* Exercise prompt: Write out the lines from the line containing "You are a GUI" to the line containing "pos(402,637)", with both ends included, leaving the pictures out of your answer.

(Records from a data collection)
────────────────────────────────────────
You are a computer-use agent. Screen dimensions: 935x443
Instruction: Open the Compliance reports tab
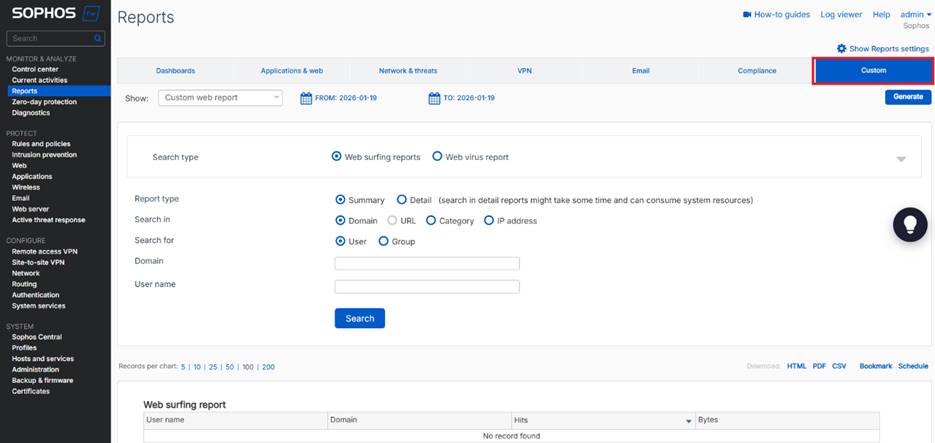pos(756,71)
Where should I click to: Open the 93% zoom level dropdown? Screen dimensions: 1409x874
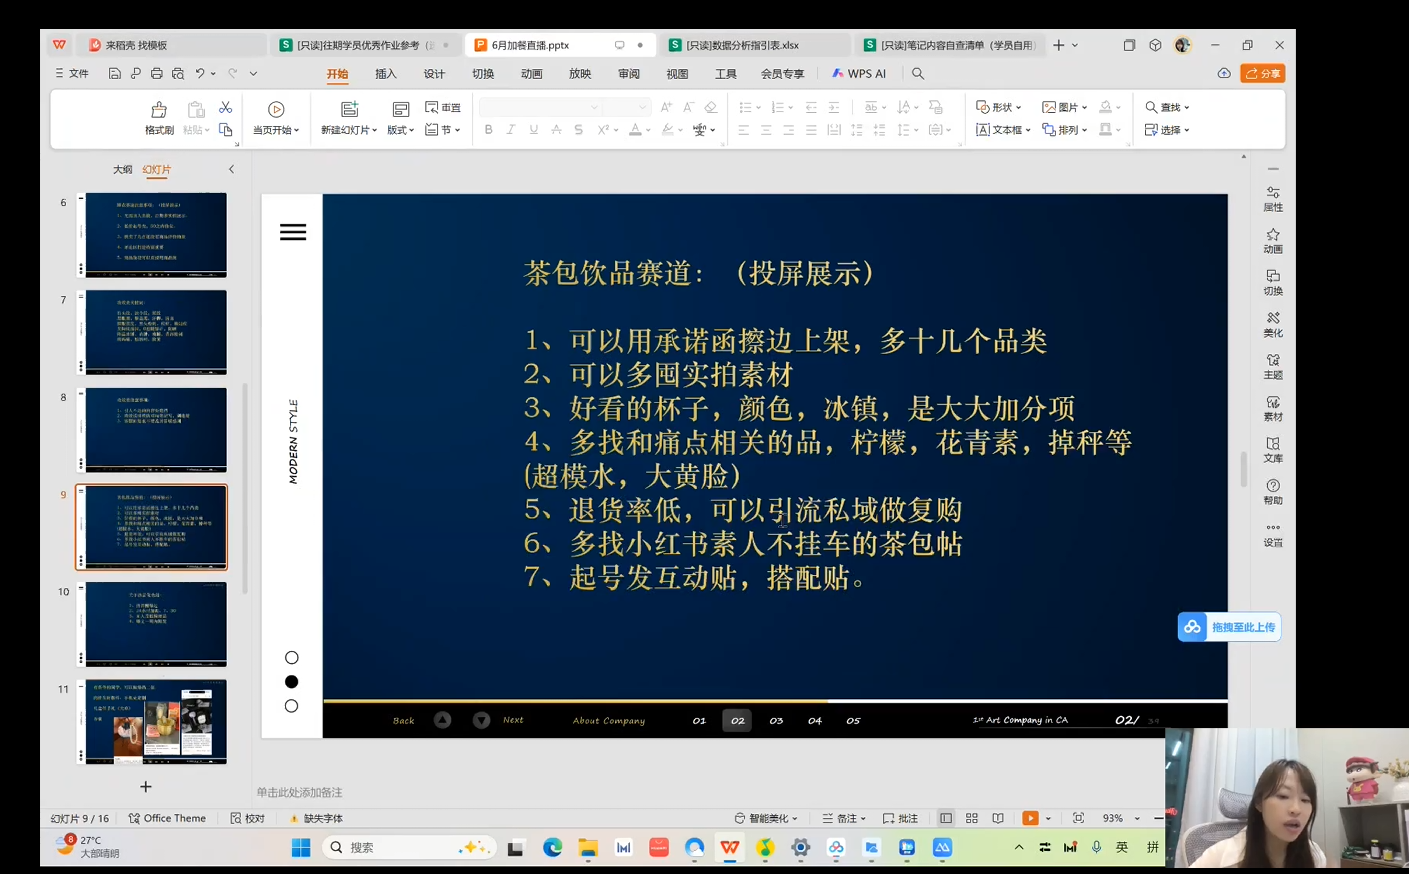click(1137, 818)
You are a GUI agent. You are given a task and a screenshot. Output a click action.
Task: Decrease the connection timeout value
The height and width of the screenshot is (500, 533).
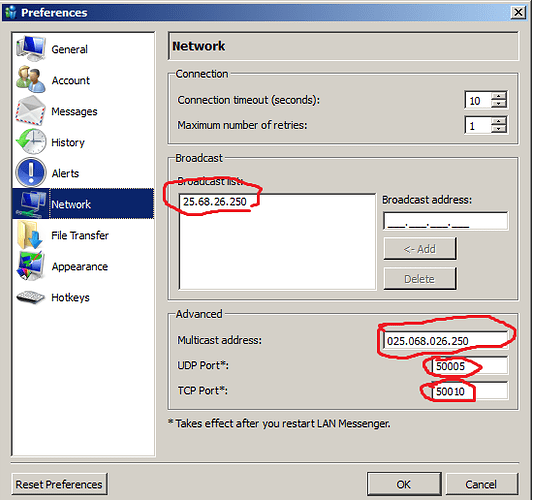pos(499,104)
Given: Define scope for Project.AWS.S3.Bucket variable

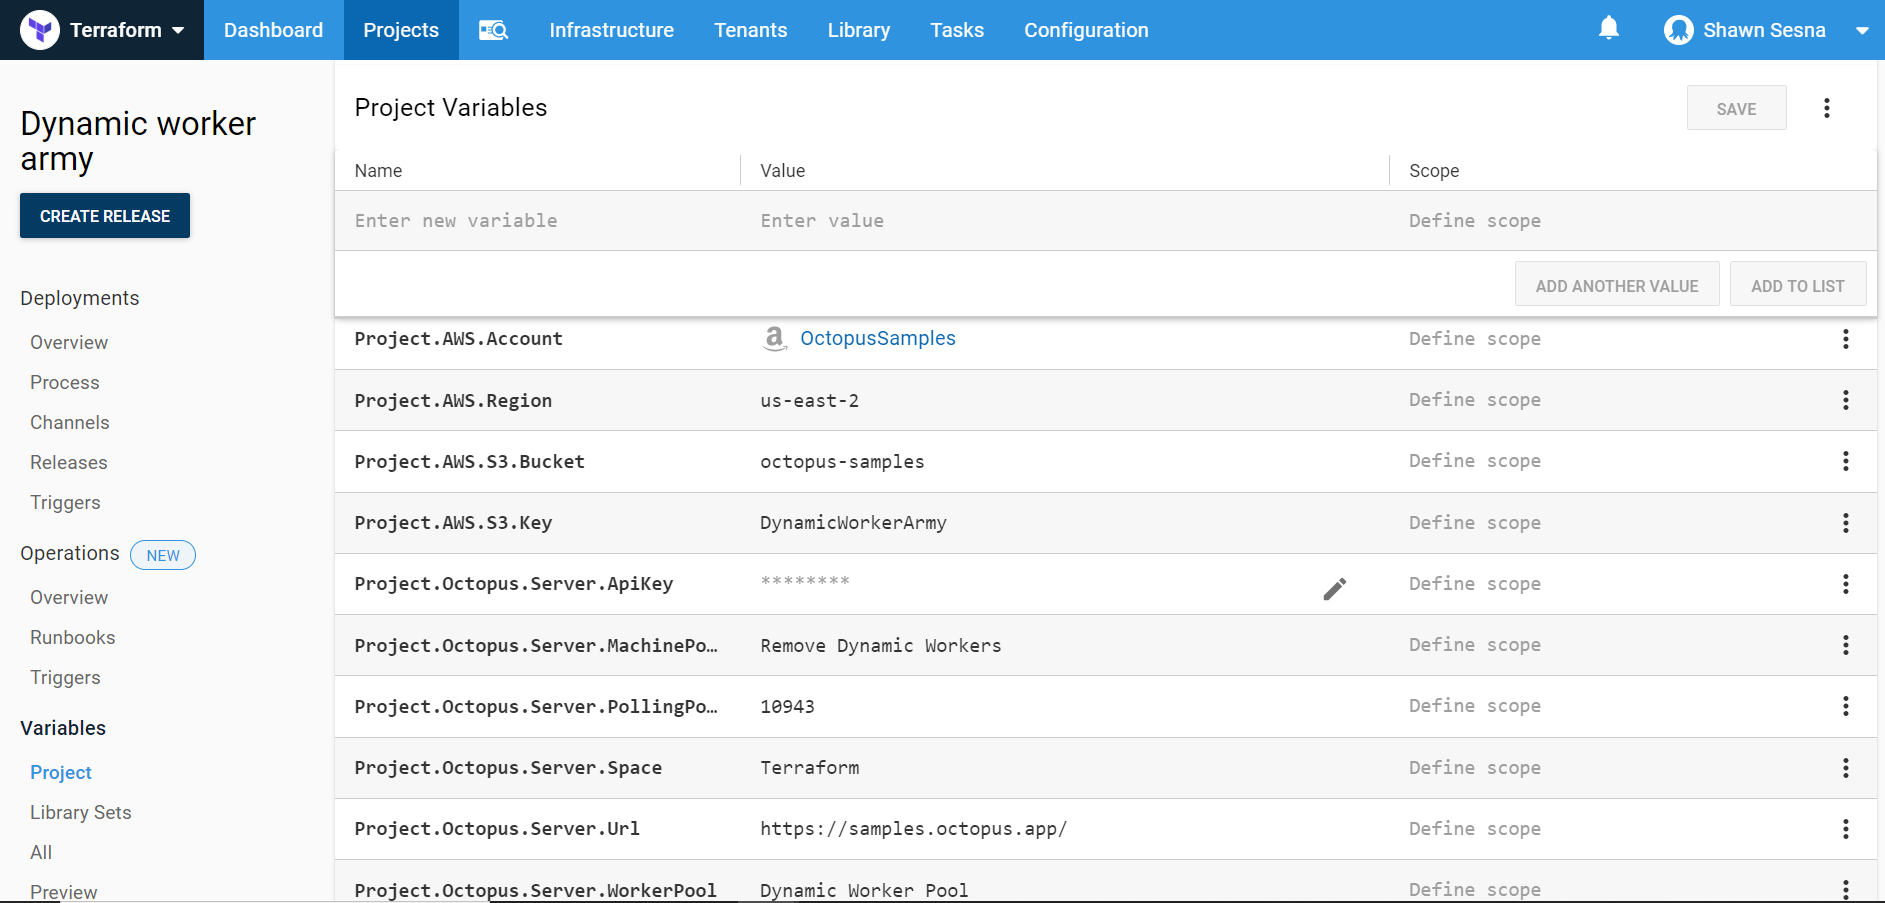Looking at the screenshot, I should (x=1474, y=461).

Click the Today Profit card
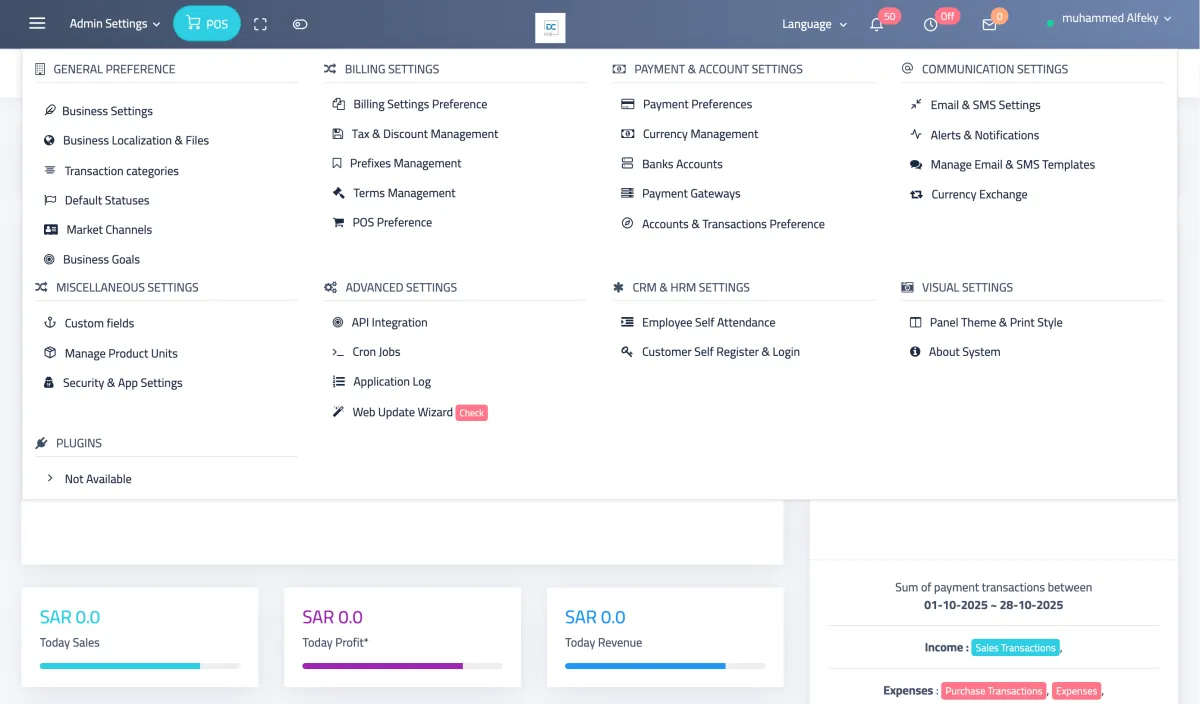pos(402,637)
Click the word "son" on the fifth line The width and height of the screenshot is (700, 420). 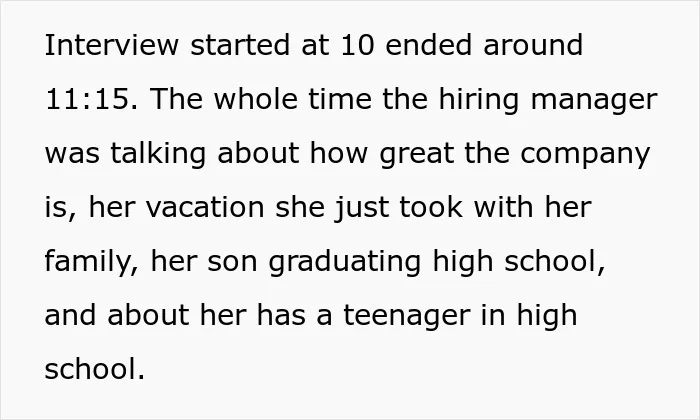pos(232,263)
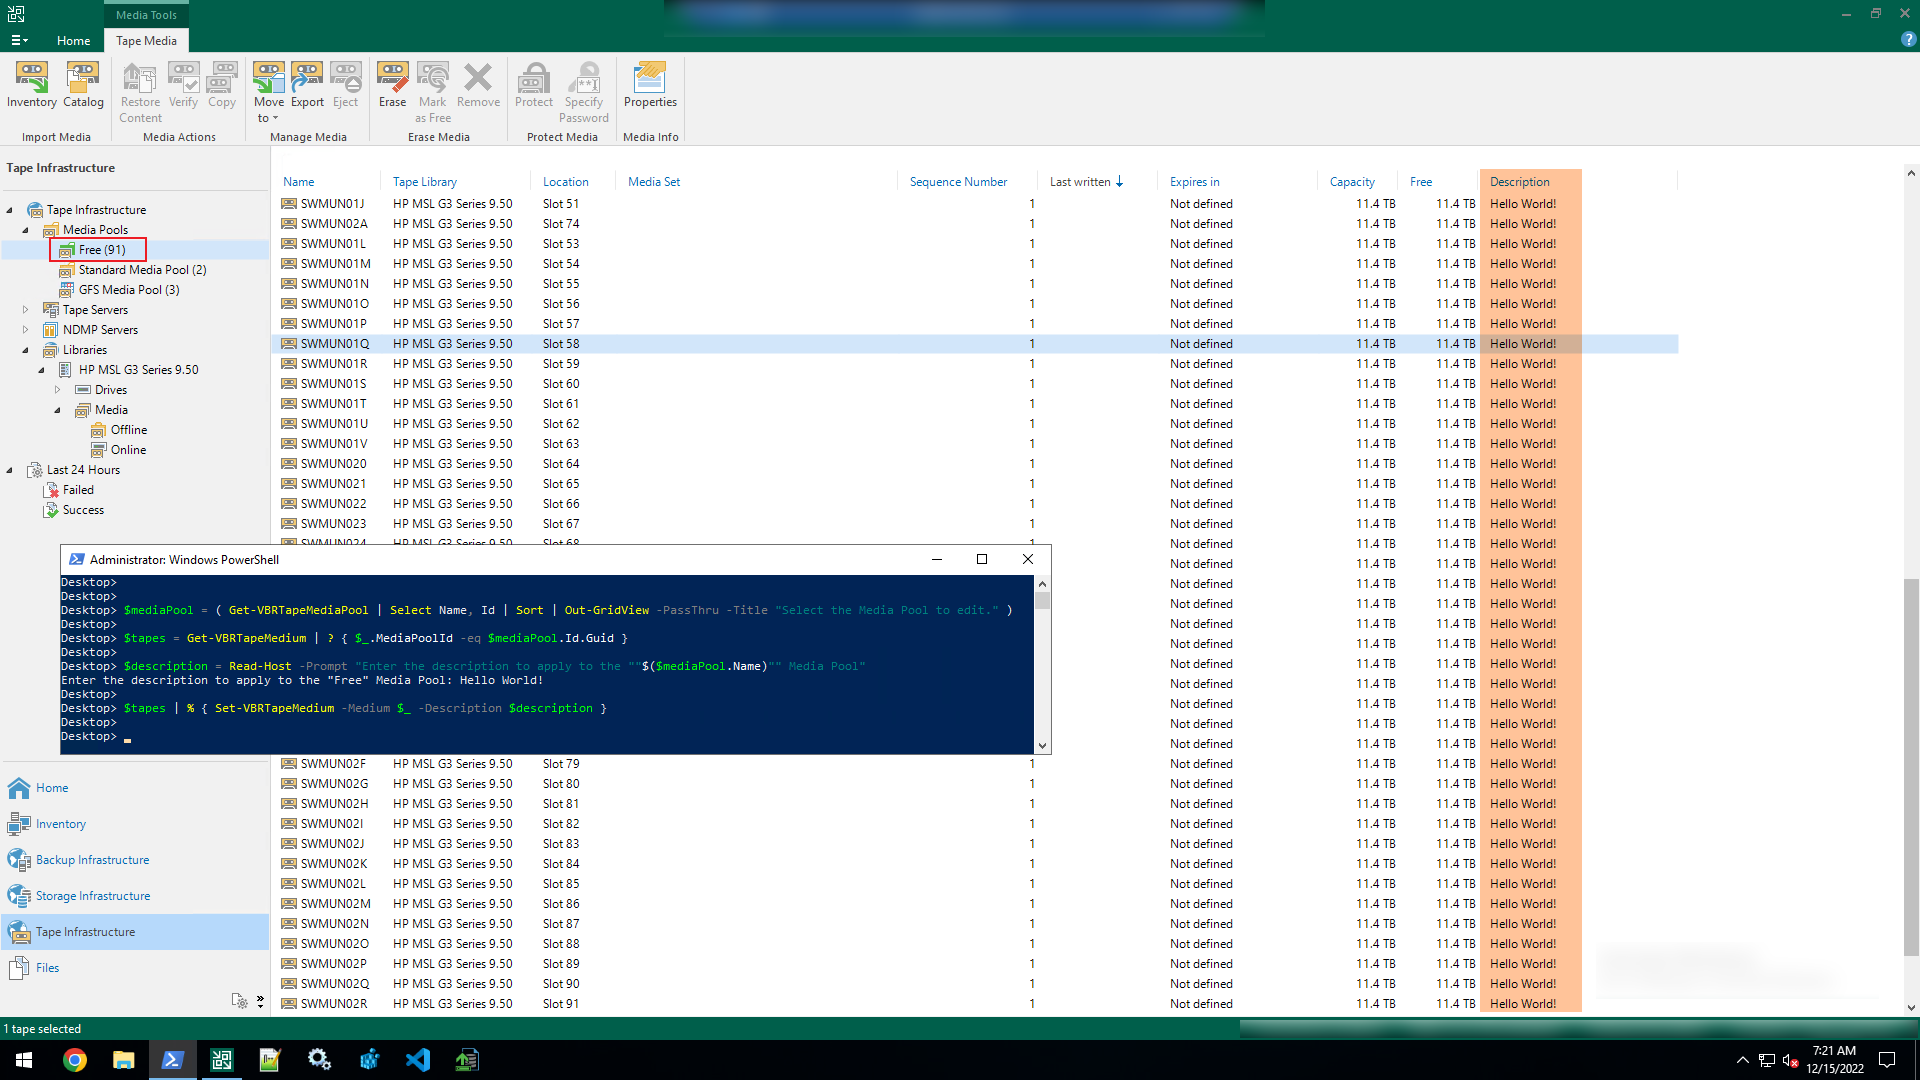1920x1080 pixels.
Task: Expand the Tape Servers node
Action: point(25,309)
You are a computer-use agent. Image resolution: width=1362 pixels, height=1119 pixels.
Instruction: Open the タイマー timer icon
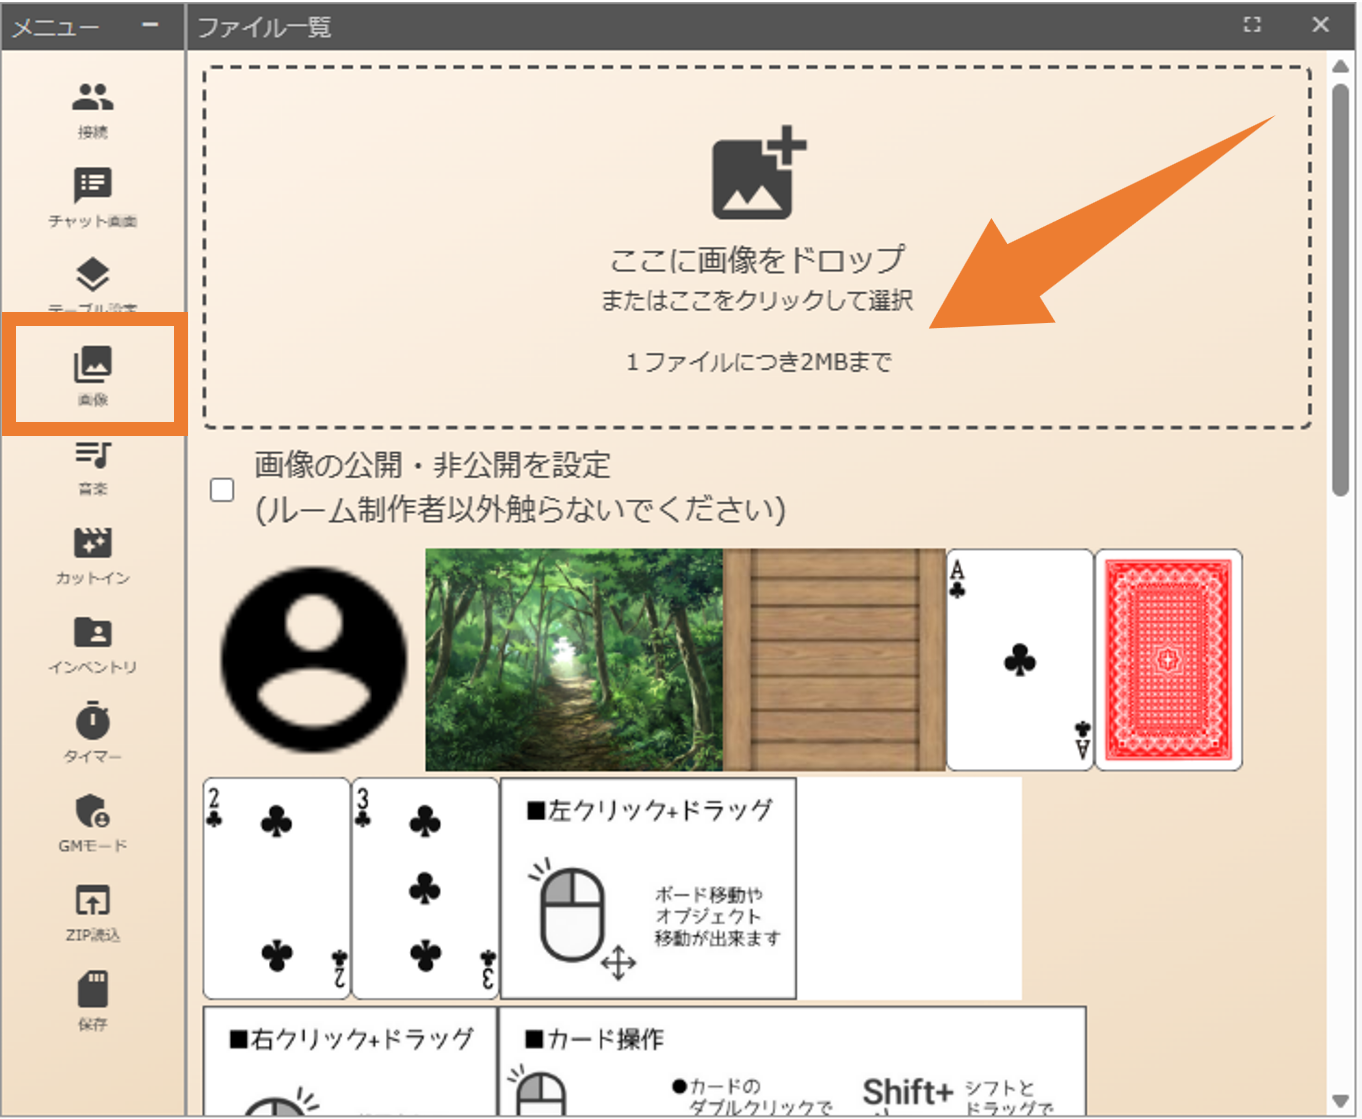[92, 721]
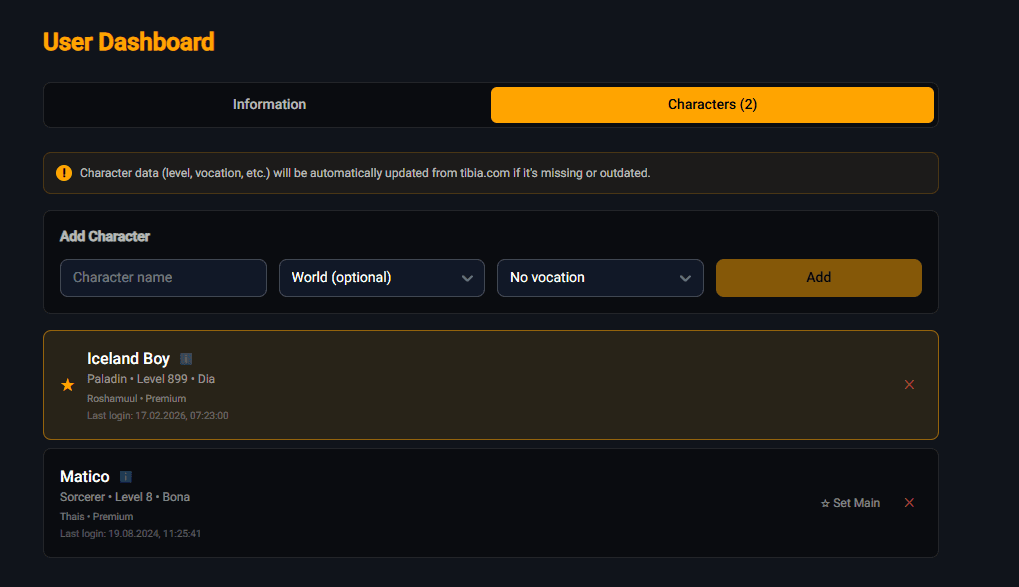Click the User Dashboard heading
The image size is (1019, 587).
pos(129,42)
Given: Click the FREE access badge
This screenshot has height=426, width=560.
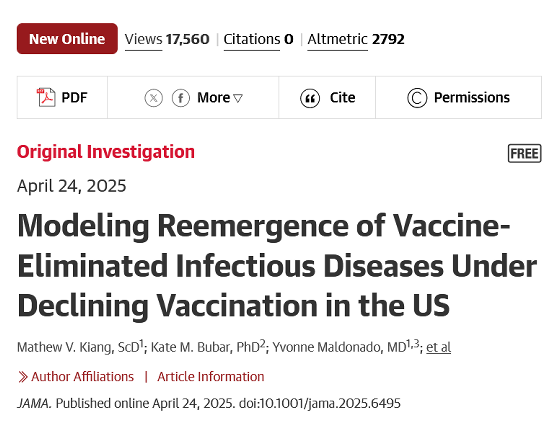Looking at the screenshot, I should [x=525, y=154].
────────────────────────────────────────
* Result for this task:
You are a GUI agent. You are given a task and a screenshot. Output a click action.
Task: Decrease the connection timeout value
The height and width of the screenshot is (500, 533).
pos(499,104)
Given: Define scope for Project.AWS.S3.Bucket variable

Looking at the screenshot, I should (x=1474, y=461).

Click the Today Profit card
pos(402,637)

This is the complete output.